The appellant contends that Mac's is a "manufacturer" because, pursuant to paragraph 2(1)(b) of the Act, Mac's holds a proprietary or sales right to the Fresh Express products. Mac's maintains control over the ingredients to be used in the products, the suppliers of those ingredients, the method of preparation, the packaging type, the style of wrap, the labelling procedure, as well as any other specification. The appellant also contends that the labels are coverings or containers because the labels are placed on all Fresh Express products for identification and marketing purposes.

The respondent argues that Mac's is not a manufacturer of the food products that it purchased from Golden Touch. Mac's simply provided Golden Touch with the labels that were to be placed on the prepared foods once those products were made. The respondent submits that there is no evidence that Mac's owned, held, claimed or used any patent, proprietary, sales or other rights to the food products that were prepared by Golden Touch. The respondent contends that the elements of control over the production and manufacturing were ultimately in the hands of Golden Touch, and Golden Touch alone retained the right of sale of the food products that it prepared. The respondent adds that the labels do not fall within the ordinary and grammatical meaning of the word "coverings" or "containers" and that the labels are not used to cover or contain goods. In contrast, they are used to mark or identify the goods after the goods have been covered or contained.

After having examined the evidence and applicable jurisprudence, the Tribunal concludes that the labels in issue are "for use exclusively in the manufacture or production" of the Fresh Express prepared foods and, thus, are federal sales tax exempt pursuant to sections 1 and 3, Part V, Schedule III to the Act. Consequently, the Tribunal does not address the second issue raised in this appeal.

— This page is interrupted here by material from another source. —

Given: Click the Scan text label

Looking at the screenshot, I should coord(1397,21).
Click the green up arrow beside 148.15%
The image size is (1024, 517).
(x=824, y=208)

The Tribunal has found the Federal Court of Appeal decision in Coca Cola Ltd. v. The Deputy Minister of National Revenue for Customs and Excise, [4] which was a Tariff Board appeal, to be particularly applicable to the case at bar. In that case, the issue was whether soft drink carriers and cases were for use in the manufacture or production of bottled soft drinks pursuant to subparagraph 1(a)(i), Part XIII, Schedule III to the Act. The carriers and cases were used to transport empty bottles to a point in the appellant's production process where the bottles were removed, washed, filled and capped. The carriers and cases were then moved to a point in the production line where they were filled with the bottles and placed on pallets for removal to a warehouse.

In the Coca Cola case, the Court rejected the argument, put forward by the respondent in the present appeal, that because subsection 2(1) of the Act has expressly extended the meaning of the phrase "manufacturer or producer" to include those who package goods whereas sections 1 and 3, Part V, Schedule III to the Act do not explicitly include such operations, Parliament did not intend to include packaging in the meaning of the phrase "manufacture or production" of goods.

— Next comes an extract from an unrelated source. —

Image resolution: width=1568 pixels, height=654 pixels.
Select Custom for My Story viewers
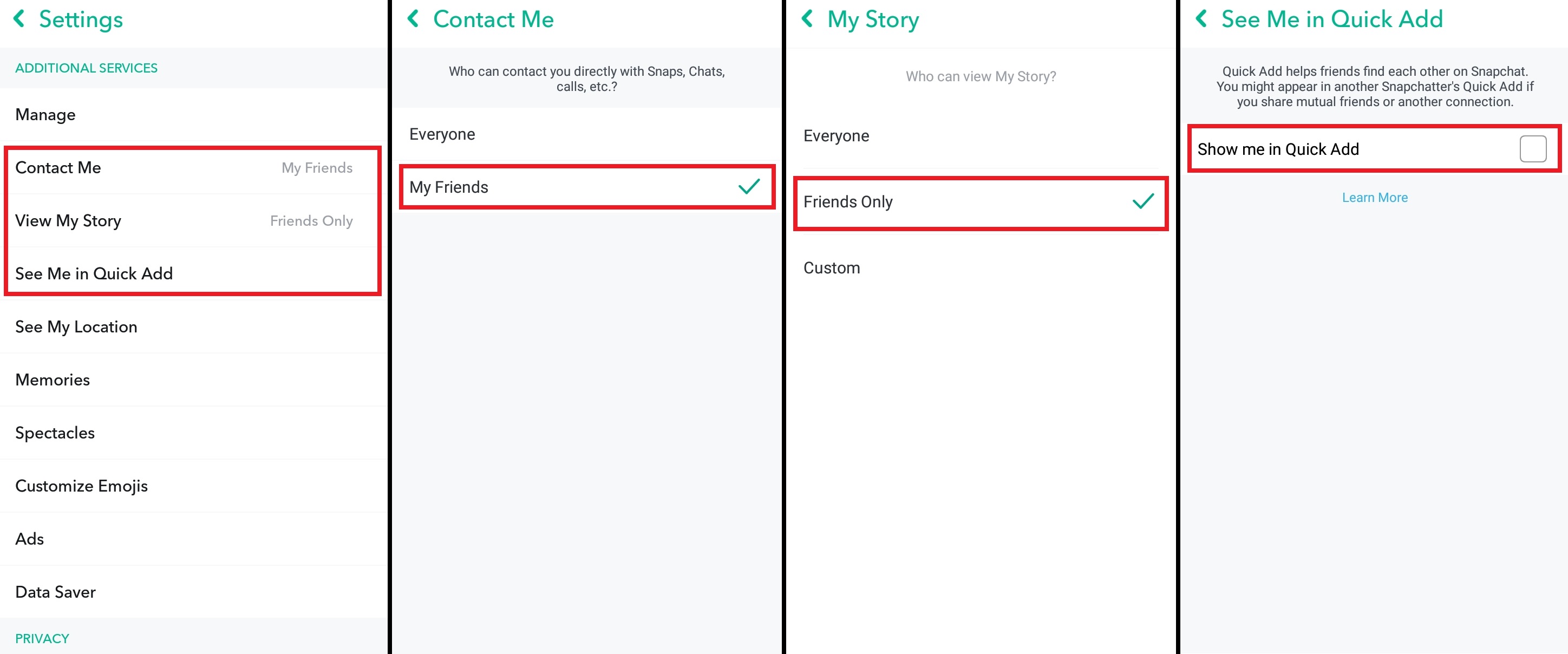pyautogui.click(x=981, y=269)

It appears to me that the expressions "manufacturer or producer," "manufactured or produced" and "manufacture or production," which are found in various places and contexts in the Act, are used for differing purposes and that it is wrong to try to interpret one by reference to what another means or has been held to include either in a particular context or in general. As it seems to me, the definition of "manufacturer or producer" in subsection 2(1) is intended to identify a person who will be liable to pay the tax whether or not he manufactures or produces anything or is or is not a manufacturer or producer. [5]

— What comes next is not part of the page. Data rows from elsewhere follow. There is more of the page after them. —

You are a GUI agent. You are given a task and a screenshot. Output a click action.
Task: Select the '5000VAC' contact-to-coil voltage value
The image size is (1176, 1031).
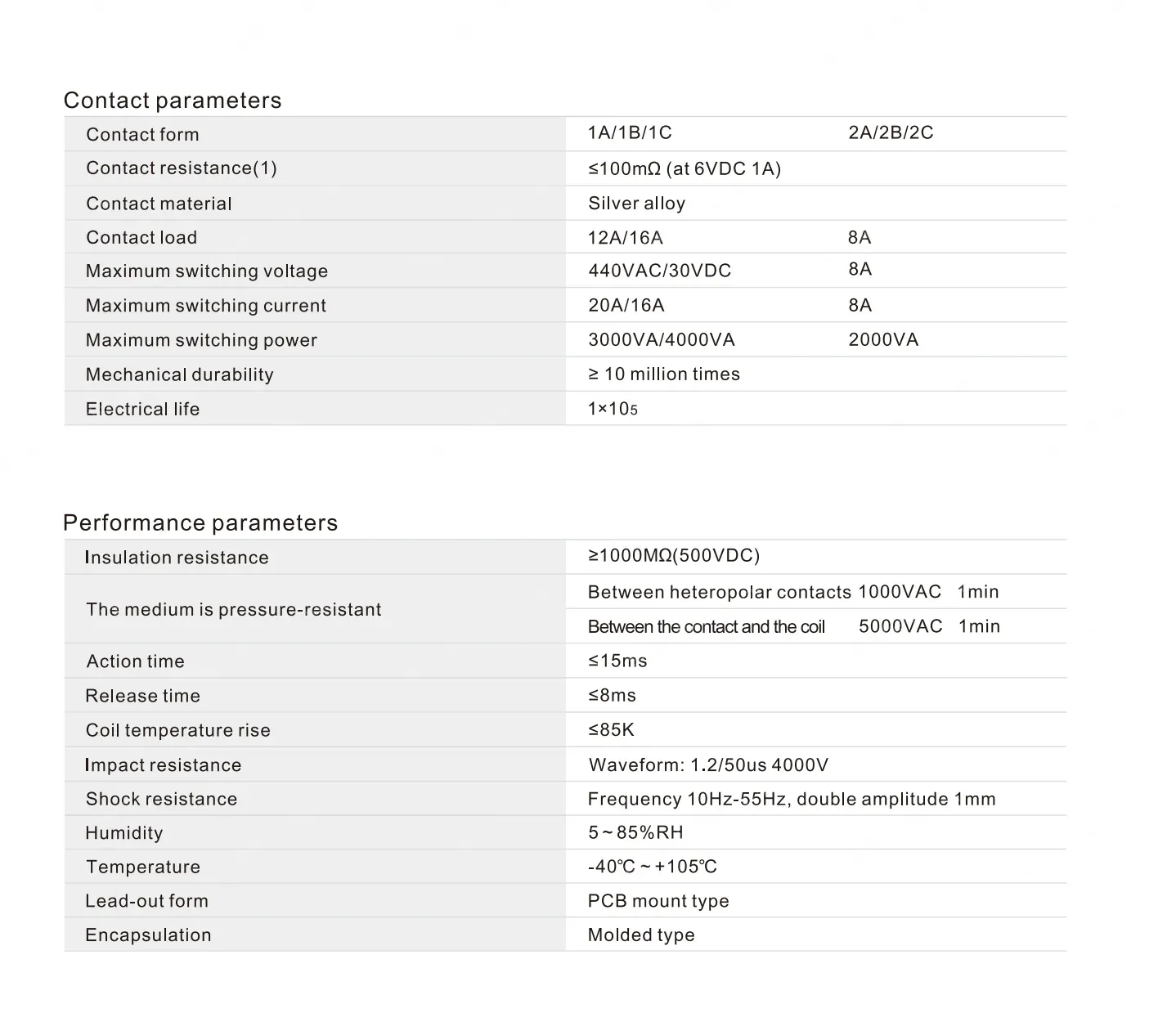[900, 626]
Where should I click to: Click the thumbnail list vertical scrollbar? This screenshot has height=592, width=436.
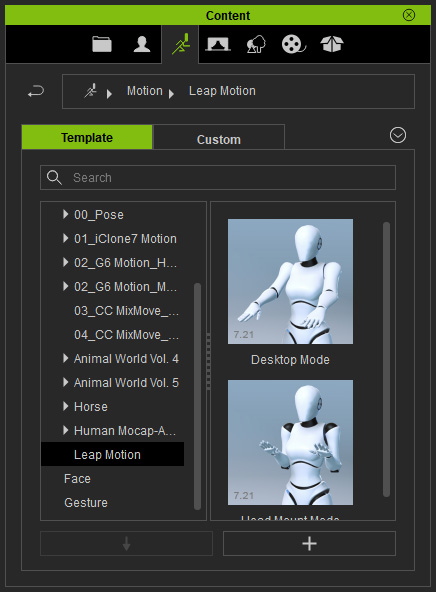click(386, 359)
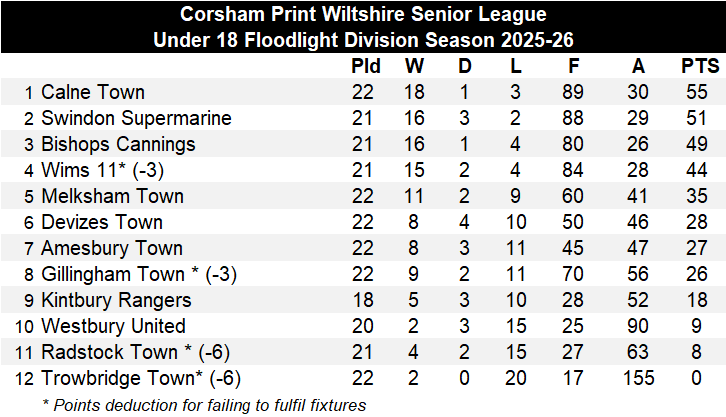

The Tribunal agrees with this and considers the principle enunciated in that case to be applicable to the case at bar. The scope of the definition of "manufacture or production" in sections 1 and 3, Part V, Schedule III to the Act cannot be ascertained by reference to an extended meaning of the phrase "manufacturer or producer" as set out in subsection 2(1) of the Act.

In the Coca Cola case, the Court also rejected the respondent's argument that because the labels did not contribute to giving the prepared foods new forms, qualities or properties, or did not become a constituent part of the products, the labels could not be considered part of the manufacturing or production process. In that case, the Tariff Board, relying on the York Marble case, held that the carriers and cases were not used in the production of soft drinks because they did not give any new forms, qualities or properties to the soft drinks. The Court said that the Tariff Board erred in taking this approach which is called "narrow," "unduly confining" and "unreal."

The second branch of the appellant's submission was ... that the Board erred in applying the test of The Queen v. York Marble, Tile and Terrazo Limited....

I agree.... In my view the Board erred in applying to the question whether goods which fall within the meaning of "machinery or apparatus" are for use in the "manufacture or production" of goods a test which narrowly and unduly confines such machinery or apparatus to that used up to but not after the moment when a usable and saleable article is in existence without regard for what must happen immediately thereafter to get the article out of the way of like articles on the production line.... Such a test, in my opinion, is unreal. In an operation of this kind, means for removal of the product from the production equipment is as essential as any other part of the machinery or apparatus used in the manufacture or production of the product and is used as directly in the manufacture or production of the product as any of the other parts. [6]

The Tribunal considers that the tests set out in the above-noted passage are applicable to the present appeal. The uncontroverted evidence in this appeal is that the labels are put on the sandwich products before they are taken off the sandwich production line and placed in collecting trays which, in turn, are then moved to an "order assembly" area for distribution to Mac's stores. The uncontradicted testimony of Mr. Collins is that the labels are an integral part of the process that renders the sandwiches into a marketable and saleable item of commerce. Mac's not only specifies the kind of label that Golden Touch is to use, but also indicates where on the sandwich packaging the label is to be affixed. Indeed, the prepared foods will not be purchased by Mac's, nor could they be sold anywhere else, unless a label is affixed to the product.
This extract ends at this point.